There has been a trend in academia in the last few decades to focus on holistic analysis. This has led to a lot of academics trying to tie their research to disparate issues for both grant money and social status, but I also suspect that a lot of it is born of a genuine to come up with a grand unified theory of all the world’s problems. You see it with figures like Aldous Huxley around the mid-20th century (Huxley’s conclusion in his final novel, Island, is that “Nothing short of everything will do,”). The new wave that seems to have started in the 2010s has taken on a considerably more political bent (“Everything is political,” “Climate change is a product of white supremacy,” intersectional feminism, etc.).
These theories aren’t necessarily “wrong,” but the scholarship they produce is so bad that they are hard to take seriously.
BlueTemplar•9mo ago
https://samzdat.com/2017/05/22/man-as-a-rationalist-animal/
(The free market does sound closer to metis... but is also EXTREMELY focused on the short term, see : negative externalities. )
suavesito•9mo ago
I like to think that societies in Latin America (and, importantly, all around the world) survived thousands of years not because of luck, but because the cultures (language, traditions) they developed had ingrained the "scientific knowledge" necessary to survive in the conditions that lived in. An important part of it was that they did not see only as rulers and owners of the world, but only as one part of it. That is one of the basis of what people call magical thinking, but it is sound once you stop disqualifying it just because the word "magical" is in it.
And, I mean, literally, only those who could adapt and understand their world to survive, survived. The knowledge maybe was not as fast evolving as the scientific methods allows to be, but it is, ultimately, the same method. Try, fail, and repeat. Those who were successful survived.

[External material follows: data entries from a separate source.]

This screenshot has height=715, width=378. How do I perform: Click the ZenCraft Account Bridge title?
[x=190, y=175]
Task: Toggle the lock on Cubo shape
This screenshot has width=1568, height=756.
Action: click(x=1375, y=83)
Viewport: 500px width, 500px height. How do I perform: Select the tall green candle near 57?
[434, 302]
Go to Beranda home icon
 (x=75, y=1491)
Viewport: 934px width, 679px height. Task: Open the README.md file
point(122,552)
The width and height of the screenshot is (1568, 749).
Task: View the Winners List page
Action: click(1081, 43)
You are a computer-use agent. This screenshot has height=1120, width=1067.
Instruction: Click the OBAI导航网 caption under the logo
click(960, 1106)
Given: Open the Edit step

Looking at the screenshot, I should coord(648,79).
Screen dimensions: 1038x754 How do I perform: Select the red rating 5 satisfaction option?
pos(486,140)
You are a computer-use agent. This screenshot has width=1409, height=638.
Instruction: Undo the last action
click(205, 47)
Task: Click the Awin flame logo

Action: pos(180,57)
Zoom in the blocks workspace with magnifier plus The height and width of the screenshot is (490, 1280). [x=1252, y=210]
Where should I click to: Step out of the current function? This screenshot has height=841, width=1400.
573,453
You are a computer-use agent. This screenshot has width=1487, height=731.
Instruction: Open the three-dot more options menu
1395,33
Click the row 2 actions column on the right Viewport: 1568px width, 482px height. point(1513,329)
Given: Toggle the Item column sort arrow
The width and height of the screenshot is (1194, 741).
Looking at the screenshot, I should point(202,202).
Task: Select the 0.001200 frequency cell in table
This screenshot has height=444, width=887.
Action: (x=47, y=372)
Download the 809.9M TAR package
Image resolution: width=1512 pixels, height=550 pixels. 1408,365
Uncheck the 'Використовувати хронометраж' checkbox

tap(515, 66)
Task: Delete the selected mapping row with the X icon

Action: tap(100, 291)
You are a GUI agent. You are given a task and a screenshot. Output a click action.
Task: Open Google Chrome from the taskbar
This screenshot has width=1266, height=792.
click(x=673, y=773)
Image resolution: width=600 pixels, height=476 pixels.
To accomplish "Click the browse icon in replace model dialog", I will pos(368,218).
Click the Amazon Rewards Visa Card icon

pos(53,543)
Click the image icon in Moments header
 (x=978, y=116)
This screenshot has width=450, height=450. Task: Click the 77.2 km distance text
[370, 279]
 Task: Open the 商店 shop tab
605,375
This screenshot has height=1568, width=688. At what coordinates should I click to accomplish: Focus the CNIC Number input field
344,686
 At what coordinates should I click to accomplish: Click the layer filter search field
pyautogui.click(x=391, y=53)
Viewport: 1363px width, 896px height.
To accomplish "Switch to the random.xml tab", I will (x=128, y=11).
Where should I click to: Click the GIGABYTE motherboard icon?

The knowledge ingrained in the culture, traditions and understanding accompanying it was, and _is_, a fundamental part of the solutions that allowed them not to only survive, but to thrive in their environments.
The first comment in this post says that you do not need the culture to carry out the solutions. That may be true, but it does miss that our culture is the strongest (after "basic necessities") incentives we have to choose some things over others. Or understanding of the world is our culture, and our understanding of the world is what makes us take some actions instead of others. You might be able to mimic technical solutions, but to fully understand them, you need the culture that developed them, as it is _literally_ the understanding of the world that allowed the solutions to exist.
notarobot123•9mo ago
There's also a link which points to more details but it doesn't look to be accessible: https://www.cambridge.org/core/journals/american-antiquity/a...
like_any_other•9mo ago
It's like describing how a car works with just "it is efficiently designed to help you travel faster, and uses skilled maintenance workers".
BlueTemplar•9mo ago
https://www.proquest.com/ openview/768dad5fa2923211ed1128cfa33d5a29/1?cbl=18750&diss=y&pq-origsite=gscholar
(It does sound like a great idea for a layman-focused documentary, and I would be surprised if none exist yet.)